Stored items:
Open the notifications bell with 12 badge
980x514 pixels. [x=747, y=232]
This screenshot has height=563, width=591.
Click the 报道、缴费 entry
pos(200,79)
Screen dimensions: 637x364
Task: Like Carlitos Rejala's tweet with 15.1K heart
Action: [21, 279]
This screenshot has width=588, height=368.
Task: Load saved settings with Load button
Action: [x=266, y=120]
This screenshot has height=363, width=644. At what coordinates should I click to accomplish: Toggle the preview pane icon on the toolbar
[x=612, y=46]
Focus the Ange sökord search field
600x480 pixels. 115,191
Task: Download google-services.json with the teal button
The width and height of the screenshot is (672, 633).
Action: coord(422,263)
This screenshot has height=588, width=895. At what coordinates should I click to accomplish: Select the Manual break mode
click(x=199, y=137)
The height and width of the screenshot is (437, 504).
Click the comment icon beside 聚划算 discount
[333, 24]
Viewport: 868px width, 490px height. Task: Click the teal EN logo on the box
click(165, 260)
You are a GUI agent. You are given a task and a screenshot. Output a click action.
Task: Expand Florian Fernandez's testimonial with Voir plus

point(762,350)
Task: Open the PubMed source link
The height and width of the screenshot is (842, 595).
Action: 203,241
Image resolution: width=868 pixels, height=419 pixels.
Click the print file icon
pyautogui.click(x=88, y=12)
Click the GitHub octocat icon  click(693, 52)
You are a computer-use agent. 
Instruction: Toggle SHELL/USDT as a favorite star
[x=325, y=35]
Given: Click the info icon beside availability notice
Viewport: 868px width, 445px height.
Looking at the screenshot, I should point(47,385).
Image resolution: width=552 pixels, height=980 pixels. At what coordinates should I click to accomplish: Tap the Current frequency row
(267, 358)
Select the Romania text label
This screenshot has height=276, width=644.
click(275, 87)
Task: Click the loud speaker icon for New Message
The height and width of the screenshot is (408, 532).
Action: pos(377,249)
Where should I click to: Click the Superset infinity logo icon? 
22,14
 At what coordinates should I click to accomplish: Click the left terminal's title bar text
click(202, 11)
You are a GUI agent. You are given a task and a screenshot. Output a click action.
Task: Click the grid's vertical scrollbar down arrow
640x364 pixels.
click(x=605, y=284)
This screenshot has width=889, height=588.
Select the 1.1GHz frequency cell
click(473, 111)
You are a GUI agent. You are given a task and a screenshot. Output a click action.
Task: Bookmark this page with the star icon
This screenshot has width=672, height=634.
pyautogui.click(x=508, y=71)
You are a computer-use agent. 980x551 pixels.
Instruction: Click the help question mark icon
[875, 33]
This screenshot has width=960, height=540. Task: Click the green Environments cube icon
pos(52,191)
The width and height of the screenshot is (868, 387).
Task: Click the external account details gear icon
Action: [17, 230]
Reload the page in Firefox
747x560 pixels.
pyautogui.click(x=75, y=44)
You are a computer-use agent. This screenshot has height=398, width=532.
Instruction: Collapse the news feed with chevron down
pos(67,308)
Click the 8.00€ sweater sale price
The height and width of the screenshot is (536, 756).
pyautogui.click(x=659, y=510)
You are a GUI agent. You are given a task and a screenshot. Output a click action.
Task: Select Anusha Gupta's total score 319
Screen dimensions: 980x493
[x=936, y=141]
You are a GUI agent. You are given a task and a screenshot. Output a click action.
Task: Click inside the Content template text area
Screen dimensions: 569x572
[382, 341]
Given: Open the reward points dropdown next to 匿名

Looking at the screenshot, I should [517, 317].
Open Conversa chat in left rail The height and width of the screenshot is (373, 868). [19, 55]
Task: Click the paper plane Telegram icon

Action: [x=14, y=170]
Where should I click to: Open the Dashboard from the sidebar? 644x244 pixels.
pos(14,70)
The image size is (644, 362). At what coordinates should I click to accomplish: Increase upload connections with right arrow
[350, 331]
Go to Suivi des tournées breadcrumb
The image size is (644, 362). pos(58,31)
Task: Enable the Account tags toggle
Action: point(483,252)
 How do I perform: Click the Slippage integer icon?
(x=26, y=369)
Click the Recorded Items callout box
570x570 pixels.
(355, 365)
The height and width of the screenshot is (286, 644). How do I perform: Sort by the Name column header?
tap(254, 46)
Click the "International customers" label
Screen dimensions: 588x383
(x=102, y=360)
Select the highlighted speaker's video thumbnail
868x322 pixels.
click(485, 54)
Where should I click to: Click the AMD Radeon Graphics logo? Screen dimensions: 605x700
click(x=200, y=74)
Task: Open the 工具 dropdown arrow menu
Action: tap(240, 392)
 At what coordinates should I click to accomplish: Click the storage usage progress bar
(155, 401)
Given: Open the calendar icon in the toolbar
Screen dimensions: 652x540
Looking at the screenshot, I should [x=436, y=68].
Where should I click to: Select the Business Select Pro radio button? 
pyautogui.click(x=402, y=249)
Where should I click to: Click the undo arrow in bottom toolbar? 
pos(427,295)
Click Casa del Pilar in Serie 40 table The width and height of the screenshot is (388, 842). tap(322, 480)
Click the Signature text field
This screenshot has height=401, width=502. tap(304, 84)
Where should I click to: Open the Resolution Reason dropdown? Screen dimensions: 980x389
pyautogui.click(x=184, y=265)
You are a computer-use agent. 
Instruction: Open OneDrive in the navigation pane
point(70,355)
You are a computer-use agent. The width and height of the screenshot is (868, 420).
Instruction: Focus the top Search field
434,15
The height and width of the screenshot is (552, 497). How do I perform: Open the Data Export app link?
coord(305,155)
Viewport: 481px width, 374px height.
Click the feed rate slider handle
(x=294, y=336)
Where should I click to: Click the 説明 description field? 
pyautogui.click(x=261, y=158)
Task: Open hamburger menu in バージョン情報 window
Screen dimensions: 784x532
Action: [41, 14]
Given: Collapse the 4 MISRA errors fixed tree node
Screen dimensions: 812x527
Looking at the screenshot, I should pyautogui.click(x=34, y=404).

### WORK ITEM
Set down exactly, and only, the lines of the data above from the line containing "The height and width of the screenshot is (552, 497)." through the last one.

### ANSWER
The height and width of the screenshot is (552, 497). How do I perform: Open the Data Export app link?
coord(305,155)
Viewport: 481px width, 374px height.
Click the feed rate slider handle
(x=294, y=336)
Where should I click to: Click the 説明 description field? 
pyautogui.click(x=261, y=158)
Task: Open hamburger menu in バージョン情報 window
Screen dimensions: 784x532
Action: [41, 14]
Given: Collapse the 4 MISRA errors fixed tree node
Screen dimensions: 812x527
Looking at the screenshot, I should pyautogui.click(x=34, y=404).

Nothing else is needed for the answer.